(Beginning of EXERCISE MATERIALS)

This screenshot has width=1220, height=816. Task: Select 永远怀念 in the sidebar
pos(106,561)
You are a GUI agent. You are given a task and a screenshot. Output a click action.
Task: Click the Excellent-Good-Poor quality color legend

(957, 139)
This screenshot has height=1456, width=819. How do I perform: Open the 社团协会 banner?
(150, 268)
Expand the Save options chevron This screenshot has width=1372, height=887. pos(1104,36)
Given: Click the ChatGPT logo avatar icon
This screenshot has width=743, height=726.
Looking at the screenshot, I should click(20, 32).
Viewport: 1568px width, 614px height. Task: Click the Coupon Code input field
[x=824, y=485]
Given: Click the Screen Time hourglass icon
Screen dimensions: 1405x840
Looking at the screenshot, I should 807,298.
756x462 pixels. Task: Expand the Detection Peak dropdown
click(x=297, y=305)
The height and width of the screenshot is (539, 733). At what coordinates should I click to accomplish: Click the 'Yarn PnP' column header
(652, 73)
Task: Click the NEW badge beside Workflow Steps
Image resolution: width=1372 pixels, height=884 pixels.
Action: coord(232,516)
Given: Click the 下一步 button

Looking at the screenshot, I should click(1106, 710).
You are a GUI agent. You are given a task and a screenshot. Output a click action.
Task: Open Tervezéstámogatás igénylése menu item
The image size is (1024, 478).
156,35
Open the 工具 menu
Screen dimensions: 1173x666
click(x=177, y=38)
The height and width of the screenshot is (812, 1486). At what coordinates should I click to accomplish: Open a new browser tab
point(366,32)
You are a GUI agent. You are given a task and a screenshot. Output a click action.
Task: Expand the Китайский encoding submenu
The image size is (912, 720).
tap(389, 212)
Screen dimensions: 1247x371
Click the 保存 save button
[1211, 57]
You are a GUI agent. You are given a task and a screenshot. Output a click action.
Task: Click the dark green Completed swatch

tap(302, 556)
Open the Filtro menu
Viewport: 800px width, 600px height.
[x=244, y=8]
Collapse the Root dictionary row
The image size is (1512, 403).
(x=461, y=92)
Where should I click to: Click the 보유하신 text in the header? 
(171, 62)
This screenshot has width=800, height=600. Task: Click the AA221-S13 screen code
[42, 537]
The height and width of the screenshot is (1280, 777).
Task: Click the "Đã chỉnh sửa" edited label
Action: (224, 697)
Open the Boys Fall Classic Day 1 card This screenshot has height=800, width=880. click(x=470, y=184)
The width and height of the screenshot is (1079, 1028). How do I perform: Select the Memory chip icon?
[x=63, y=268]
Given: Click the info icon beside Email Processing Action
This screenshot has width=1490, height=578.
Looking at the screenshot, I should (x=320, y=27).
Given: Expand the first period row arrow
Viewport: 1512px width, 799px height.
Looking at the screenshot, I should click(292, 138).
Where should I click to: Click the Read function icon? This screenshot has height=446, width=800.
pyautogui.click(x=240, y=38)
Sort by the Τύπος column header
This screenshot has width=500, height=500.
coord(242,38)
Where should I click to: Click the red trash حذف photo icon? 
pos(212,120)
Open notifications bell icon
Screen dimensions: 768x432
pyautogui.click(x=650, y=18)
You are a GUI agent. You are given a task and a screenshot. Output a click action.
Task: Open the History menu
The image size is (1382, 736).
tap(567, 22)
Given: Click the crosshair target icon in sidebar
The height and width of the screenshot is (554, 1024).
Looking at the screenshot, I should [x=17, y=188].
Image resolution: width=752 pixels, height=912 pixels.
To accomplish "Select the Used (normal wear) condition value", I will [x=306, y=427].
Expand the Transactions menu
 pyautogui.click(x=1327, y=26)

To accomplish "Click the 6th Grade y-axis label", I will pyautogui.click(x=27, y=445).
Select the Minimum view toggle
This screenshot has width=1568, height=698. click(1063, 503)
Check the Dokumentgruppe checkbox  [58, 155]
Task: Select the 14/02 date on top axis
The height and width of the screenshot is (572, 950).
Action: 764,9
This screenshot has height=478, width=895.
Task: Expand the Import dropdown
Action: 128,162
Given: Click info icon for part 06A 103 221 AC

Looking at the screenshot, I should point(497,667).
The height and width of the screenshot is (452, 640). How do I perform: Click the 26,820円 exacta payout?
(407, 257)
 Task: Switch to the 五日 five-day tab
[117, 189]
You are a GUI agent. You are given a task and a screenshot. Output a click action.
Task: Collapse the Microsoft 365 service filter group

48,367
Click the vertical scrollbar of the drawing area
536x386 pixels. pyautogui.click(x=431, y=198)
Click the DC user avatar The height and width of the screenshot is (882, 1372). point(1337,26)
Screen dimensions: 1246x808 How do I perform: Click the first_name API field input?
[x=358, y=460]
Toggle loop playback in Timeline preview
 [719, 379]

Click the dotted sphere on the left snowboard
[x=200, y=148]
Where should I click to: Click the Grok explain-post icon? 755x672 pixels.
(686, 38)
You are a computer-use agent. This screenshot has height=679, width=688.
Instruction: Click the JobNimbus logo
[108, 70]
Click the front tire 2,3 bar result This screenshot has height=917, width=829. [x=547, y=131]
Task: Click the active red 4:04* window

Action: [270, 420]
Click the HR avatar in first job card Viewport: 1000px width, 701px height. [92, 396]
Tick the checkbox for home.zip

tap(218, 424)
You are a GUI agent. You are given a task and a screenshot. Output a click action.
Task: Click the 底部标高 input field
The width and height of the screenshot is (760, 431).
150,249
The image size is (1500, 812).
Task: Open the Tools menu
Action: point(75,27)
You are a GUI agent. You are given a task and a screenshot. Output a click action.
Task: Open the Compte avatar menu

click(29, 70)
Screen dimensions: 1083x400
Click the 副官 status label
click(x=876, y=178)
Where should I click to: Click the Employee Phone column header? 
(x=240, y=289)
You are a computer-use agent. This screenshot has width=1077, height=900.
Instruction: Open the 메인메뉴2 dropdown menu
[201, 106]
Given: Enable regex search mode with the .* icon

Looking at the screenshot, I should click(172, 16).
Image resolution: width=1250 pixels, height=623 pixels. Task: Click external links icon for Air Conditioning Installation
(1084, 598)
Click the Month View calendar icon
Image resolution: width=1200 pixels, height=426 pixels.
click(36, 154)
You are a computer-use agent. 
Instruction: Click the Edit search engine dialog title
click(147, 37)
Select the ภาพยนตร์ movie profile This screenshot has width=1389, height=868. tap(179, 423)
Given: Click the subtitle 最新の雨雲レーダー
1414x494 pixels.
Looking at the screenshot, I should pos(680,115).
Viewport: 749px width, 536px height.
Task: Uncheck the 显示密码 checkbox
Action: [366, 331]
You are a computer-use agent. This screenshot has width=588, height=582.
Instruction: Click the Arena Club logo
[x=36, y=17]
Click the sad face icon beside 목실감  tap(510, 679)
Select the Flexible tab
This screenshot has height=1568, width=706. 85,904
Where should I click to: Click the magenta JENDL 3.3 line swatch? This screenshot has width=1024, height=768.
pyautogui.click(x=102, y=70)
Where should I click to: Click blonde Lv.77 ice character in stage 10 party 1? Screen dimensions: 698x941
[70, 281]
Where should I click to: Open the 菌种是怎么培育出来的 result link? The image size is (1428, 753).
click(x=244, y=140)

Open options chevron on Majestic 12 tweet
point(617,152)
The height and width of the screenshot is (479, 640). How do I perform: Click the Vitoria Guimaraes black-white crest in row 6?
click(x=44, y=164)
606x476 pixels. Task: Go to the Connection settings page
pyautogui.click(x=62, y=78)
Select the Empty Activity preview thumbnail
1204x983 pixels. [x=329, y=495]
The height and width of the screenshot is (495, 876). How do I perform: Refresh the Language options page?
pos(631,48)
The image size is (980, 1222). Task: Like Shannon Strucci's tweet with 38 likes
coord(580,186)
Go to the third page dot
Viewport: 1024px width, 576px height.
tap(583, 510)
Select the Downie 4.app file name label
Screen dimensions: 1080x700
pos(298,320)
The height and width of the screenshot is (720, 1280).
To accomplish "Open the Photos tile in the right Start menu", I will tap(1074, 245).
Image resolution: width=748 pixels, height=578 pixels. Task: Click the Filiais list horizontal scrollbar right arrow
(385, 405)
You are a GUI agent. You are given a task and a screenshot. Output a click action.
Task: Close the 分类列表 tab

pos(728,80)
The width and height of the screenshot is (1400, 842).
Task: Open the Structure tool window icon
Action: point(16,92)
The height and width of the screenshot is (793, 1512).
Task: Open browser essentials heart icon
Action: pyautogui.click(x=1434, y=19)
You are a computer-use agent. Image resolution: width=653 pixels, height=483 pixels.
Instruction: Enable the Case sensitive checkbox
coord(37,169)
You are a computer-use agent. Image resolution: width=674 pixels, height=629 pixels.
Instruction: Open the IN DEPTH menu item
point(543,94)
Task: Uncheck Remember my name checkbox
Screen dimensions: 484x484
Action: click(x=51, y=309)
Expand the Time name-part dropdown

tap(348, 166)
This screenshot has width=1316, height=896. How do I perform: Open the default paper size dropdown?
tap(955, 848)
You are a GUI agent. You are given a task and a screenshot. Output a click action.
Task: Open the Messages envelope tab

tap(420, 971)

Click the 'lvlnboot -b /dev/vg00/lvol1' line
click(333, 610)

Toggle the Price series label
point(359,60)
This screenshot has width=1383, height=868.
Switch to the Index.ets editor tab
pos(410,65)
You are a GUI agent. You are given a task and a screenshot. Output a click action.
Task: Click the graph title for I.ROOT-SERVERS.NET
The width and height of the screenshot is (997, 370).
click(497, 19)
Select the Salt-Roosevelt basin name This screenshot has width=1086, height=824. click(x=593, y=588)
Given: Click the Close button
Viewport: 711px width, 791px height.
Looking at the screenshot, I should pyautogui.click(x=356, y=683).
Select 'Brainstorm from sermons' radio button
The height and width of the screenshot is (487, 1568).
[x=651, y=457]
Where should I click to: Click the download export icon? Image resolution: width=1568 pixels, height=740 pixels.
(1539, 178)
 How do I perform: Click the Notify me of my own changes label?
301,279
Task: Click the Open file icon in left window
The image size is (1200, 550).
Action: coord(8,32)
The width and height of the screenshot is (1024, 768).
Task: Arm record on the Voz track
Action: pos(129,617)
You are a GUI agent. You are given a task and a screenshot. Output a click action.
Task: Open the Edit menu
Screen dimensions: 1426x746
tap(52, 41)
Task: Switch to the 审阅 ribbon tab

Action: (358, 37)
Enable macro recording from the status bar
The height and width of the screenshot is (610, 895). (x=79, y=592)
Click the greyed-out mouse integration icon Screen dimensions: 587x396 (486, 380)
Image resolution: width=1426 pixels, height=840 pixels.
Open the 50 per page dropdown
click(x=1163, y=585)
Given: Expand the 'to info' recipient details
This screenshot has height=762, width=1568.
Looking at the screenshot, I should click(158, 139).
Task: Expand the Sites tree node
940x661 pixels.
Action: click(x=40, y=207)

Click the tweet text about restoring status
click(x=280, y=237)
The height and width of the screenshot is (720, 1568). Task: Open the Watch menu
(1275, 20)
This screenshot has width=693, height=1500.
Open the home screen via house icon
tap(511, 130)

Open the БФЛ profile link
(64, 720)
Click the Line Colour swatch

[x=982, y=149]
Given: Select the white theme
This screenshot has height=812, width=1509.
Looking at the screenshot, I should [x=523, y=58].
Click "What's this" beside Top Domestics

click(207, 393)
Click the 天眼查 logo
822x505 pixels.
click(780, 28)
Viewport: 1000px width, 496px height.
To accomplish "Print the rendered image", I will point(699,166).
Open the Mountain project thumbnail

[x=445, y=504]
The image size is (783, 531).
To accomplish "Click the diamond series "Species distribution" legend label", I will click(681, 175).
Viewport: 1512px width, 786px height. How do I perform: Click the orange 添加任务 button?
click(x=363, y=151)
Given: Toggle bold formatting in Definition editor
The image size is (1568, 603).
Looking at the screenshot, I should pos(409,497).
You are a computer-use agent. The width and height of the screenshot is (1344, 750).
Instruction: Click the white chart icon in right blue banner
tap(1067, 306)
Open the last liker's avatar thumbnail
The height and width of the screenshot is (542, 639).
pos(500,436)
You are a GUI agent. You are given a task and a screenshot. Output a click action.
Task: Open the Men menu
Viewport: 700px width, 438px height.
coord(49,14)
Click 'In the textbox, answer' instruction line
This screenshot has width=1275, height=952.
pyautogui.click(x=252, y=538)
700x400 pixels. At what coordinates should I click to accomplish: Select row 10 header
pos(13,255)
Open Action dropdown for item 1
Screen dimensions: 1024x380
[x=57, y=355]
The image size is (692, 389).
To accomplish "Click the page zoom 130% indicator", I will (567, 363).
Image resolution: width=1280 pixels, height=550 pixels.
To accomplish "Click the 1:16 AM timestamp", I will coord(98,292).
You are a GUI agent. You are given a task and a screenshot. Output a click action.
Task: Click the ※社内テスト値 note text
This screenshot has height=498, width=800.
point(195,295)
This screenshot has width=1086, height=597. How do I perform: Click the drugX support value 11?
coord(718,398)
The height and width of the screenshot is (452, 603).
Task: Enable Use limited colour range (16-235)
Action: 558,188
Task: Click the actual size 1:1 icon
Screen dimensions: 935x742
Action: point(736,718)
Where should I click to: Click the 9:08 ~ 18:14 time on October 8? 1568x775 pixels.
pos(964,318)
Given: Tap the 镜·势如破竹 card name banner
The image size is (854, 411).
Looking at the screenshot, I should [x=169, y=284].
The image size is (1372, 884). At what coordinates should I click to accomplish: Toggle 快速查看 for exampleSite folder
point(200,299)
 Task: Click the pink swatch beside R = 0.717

(End of EXERCISE MATERIALS)

- WHAT THE EXERCISE ASKS -
Show each line of the records above containing "computer".

- FINAL ANSWER -
You are a computer-use agent. This screenshot has height=679, width=688.
You are a computer-use agent. This screenshot has width=1077, height=900.
You are a computer-use agent. 
You are a computer-use agent. This screenshot has width=588, height=582.
You are a computer-use agent. Image resolution: width=653 pixels, height=483 pixels.
You are a computer-use agent. Image resolution: width=674 pixels, height=629 pixels.
You are a computer-use agent. The width and height of the screenshot is (1344, 750).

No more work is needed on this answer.